Line filter on the word "will": copy each matching line from the entries.

___ Material provided

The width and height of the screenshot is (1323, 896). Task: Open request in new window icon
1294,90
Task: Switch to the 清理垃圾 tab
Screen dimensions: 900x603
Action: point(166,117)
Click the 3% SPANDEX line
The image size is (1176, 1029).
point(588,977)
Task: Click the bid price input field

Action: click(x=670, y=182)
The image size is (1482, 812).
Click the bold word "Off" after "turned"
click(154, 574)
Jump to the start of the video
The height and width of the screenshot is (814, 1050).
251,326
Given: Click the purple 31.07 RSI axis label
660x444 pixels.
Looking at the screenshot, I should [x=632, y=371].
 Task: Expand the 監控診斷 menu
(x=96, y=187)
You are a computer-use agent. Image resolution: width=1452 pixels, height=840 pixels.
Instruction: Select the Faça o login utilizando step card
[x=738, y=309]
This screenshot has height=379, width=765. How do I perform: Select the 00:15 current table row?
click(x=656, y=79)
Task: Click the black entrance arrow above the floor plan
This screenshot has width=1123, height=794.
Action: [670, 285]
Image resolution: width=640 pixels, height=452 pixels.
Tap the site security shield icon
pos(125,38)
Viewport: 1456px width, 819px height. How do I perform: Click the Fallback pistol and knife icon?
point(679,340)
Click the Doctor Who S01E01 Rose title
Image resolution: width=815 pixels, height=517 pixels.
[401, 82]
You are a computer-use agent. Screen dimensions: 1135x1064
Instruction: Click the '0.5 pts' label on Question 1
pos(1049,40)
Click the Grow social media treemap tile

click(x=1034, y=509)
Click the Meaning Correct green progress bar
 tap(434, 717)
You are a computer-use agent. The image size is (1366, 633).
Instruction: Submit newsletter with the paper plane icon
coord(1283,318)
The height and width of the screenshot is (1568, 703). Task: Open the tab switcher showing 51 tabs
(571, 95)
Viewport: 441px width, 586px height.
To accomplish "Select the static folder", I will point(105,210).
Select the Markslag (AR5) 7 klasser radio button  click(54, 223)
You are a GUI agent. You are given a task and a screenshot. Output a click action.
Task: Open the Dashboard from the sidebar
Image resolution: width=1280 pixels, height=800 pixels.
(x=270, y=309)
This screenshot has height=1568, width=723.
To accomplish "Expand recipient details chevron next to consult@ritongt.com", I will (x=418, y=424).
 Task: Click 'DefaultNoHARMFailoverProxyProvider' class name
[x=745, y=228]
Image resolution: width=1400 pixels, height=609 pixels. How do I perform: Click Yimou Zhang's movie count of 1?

______

- **Task output**:
To accomplish "Select the static folder", I will point(105,210).
To accomplish "Expand recipient details chevron next to consult@ritongt.com", I will (x=418, y=424).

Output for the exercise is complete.